Closed RussTreadon-NOAA closed 1 year ago
Optimization changes will be committed to branch feature/optimize in RussTreadon-NOAA/GSI
scripts/exgdas_atmos_chgres_forenkf.sh
Tests on WCOSS_D find that ObsProc wall times for prepobs_prepdata and syndat_syndata increase when reading GFS v16 atmf006.nc. Part of the wall time increase is due to the increase from 64 to 127 layers. Part of the wall time increase is due to uncompressing the atmf006.nc file during the read. It was suggested to run ObsProc using an uncompressed atmf006.nc.
GFS v16 ObsProc scripts were modified toward this end. In doing so it was noted that "cp" of large atmfXXX.nc files could be replaced with "ln". These two changes were tested for 8 gfs and gdas cycles covering the period 2021012200 through 2021012318. Below are the average prep step run times for GFS v16 (para v16), and the test (test v16):
job | para v16 | test v16 |
---|---|---|
gfs prep | 03:47 | 02:45 |
gdas prep | 03:49 | 02:52 |
About 1 minute is saved for both the gfs and gdas prep steps. The prepbufr, prepbufr.acft_profiles, and nsstbufr files created by test v16 are b4b identical with their control (para v16) counterparts.
For these gains to be realized ObsProc prep scripts need to be updated to use the uncompressed atmf006.nc and "cp" needs to be replaced by "ln". These changes fall outside the scope of the NOAA-EMC/GSI repository.
Creation of the uncompressed atmf006.nc file can be done via a NOAA-EMC/GSI job. Upon examination of the workflow and job dependencies JGDAS_ATMOS_CHGRES_FORENKF was identified as a good location in which to uncompress atmf006.nc. This job runs chgres on atmfXXX.nc for XXX=003, 006, and 009. Script exgdas_atmos_chgres_forenkf.sh runs three realizations of chgres in parallel using CFP. A fourth command was added to the CFP command file. The fourth command uses NetCDF utility nccopy to uncompress atmf006.nc.
The option to uncompress atmf006.nc is controlled by script variable UNCOMPRESS_ATMF. By default UNCOMPRESS_ATMF is "NO", meaning no uncompression. If UNCOMPRESS_ATMF="YES", nccopy is executed. The uncompressed output file is suffixed ".uncompress". The locally modified ObsProc scripts pick up the ".uncompressed" version of atmf006.nc.
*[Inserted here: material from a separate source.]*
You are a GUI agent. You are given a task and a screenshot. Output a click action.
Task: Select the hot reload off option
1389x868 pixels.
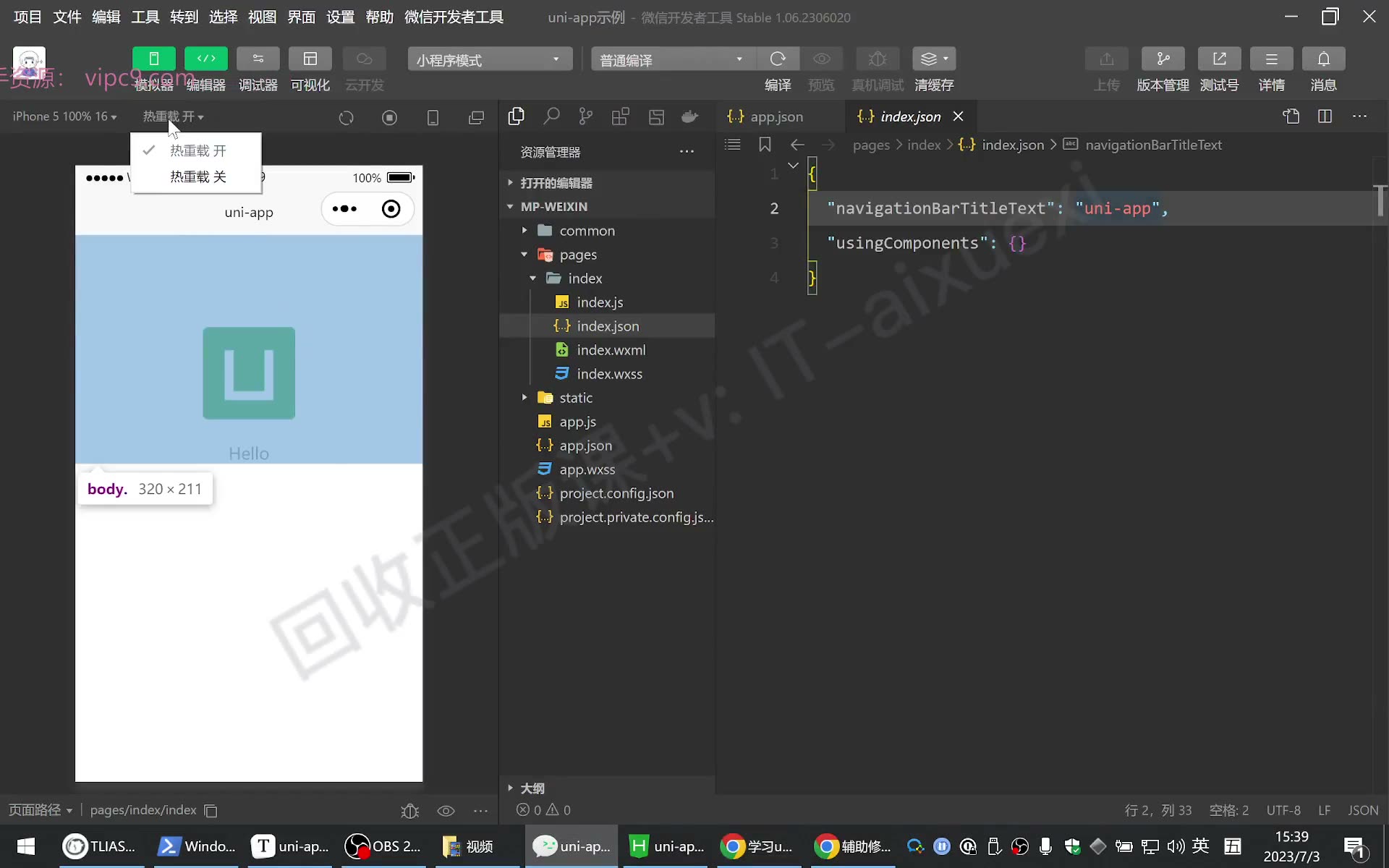tap(197, 177)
The average run time for job JGDAS_ATMOS_CHGRES_FORENKF is 04:21. NetCDF utility nccopy takes 01:48 to uncompress atmf006.nc. Thus, adding nccopy to JGDAS_ATMOS_CHGRES_FORENKF does not increase total job run time. However, adding nccopy to JGDAS_ATMOS_CHGRES_FORENKF does increase the job node count from 3 to 4 nodes. If using an additional node is deemed unacceptable, the details of how nccopy is implemented in exgdas_atmos_chgres_forenkf.sh can be reviewed.
The modified exgdas_atmos_chgres_forenkf.sh was committed to feature/optimize at cd49b72.
SATWND optimization
The addition of timers into GFS v16 source code file read_obs.F90 revealed that processing the satwnd dump file can take up to three minutes. This is significantly higher than the processing time for much larger radiance dump files. This finding is not surprising when one recalls that radiance dump files are processed in parallel whereas satwnd processing is serial.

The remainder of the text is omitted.